A minority of patients with unlocalised massive lower gastrointestinal bleeding (LGIB) will require treatment with emergency subtotal colectomy (STC).


To determine the outcome of STC in this high-risk group, we retrospectively reviewed the histopathology reports and case records of all subtotal colectomies performed for LGIB over a 8-year period.
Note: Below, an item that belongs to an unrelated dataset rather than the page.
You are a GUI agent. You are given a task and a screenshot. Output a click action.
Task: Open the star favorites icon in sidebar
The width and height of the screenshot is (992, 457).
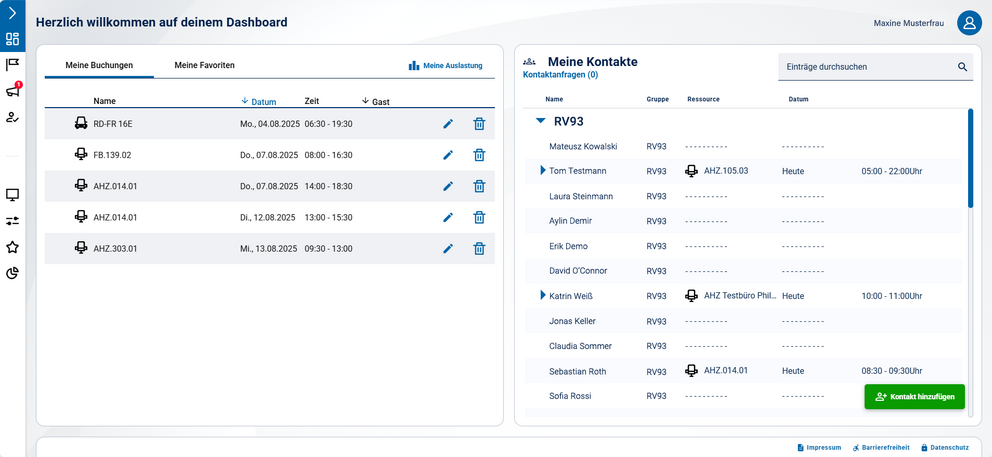[13, 247]
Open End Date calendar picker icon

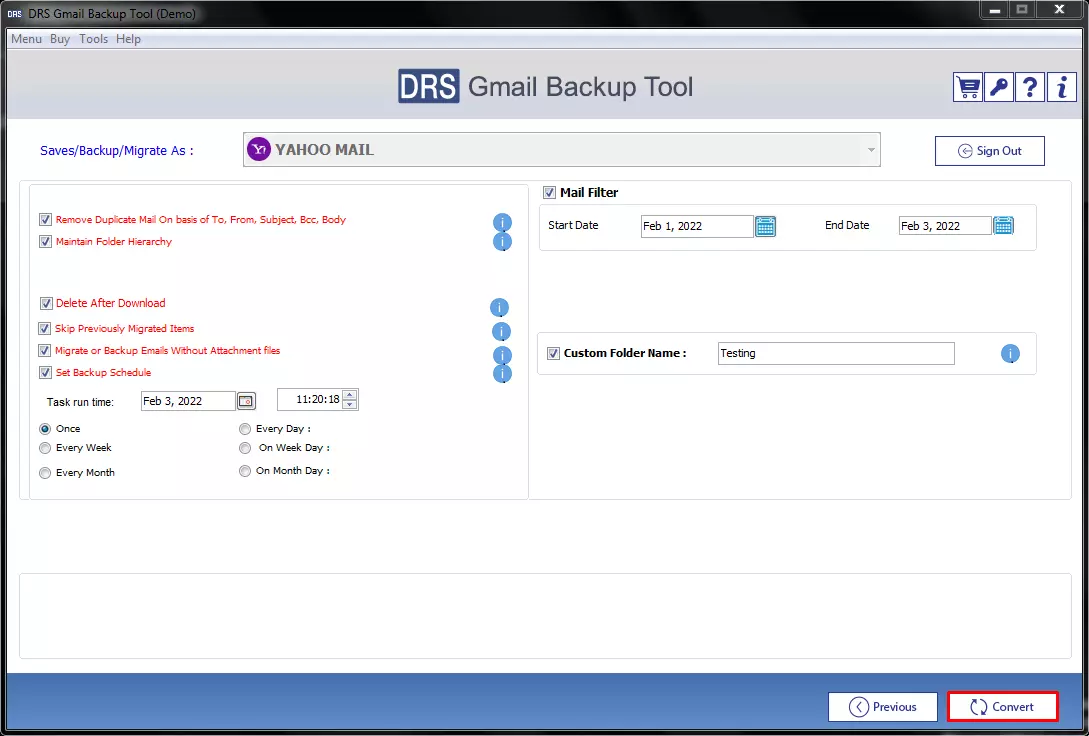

Fifty-eight patients (mean age: 71 years; male to female ratio, 1 : 1) underwent emergency surgery for unlocalised LGIB, 45% of which were massive on admission, and unresponsive to resuscitation. The remainder had persistent or recurrent bleeding during the index hospitalisation. The hospitalisation for colectomy represented the first for LGIB for 56% of the study group, while 38% were on at least their third such admission. All but three patients underwent preoperative rigid proctosigmoidoscopy. Fifty-five of the 58 patients were treated with STC and primary ileorectal anastomosis. The major causes of bleeding were diverticular disease only (68%), angiodysplasia only (12%) and both diseases (12%). Overall mortality was 17%, with the main contributor being sepsis resulting from anastomotic leak. Non-fatal complications occurred in 20%, resulting in a mean postoperative length of stay of 13 days. All patients were doing well on their first follow-up visit with a mean number of four stools per day after 1 month.


While emergency STC is an effective and definitive method of treating unlocalised massive LGIB, its associated morbidity and mortality may limit its usefulness.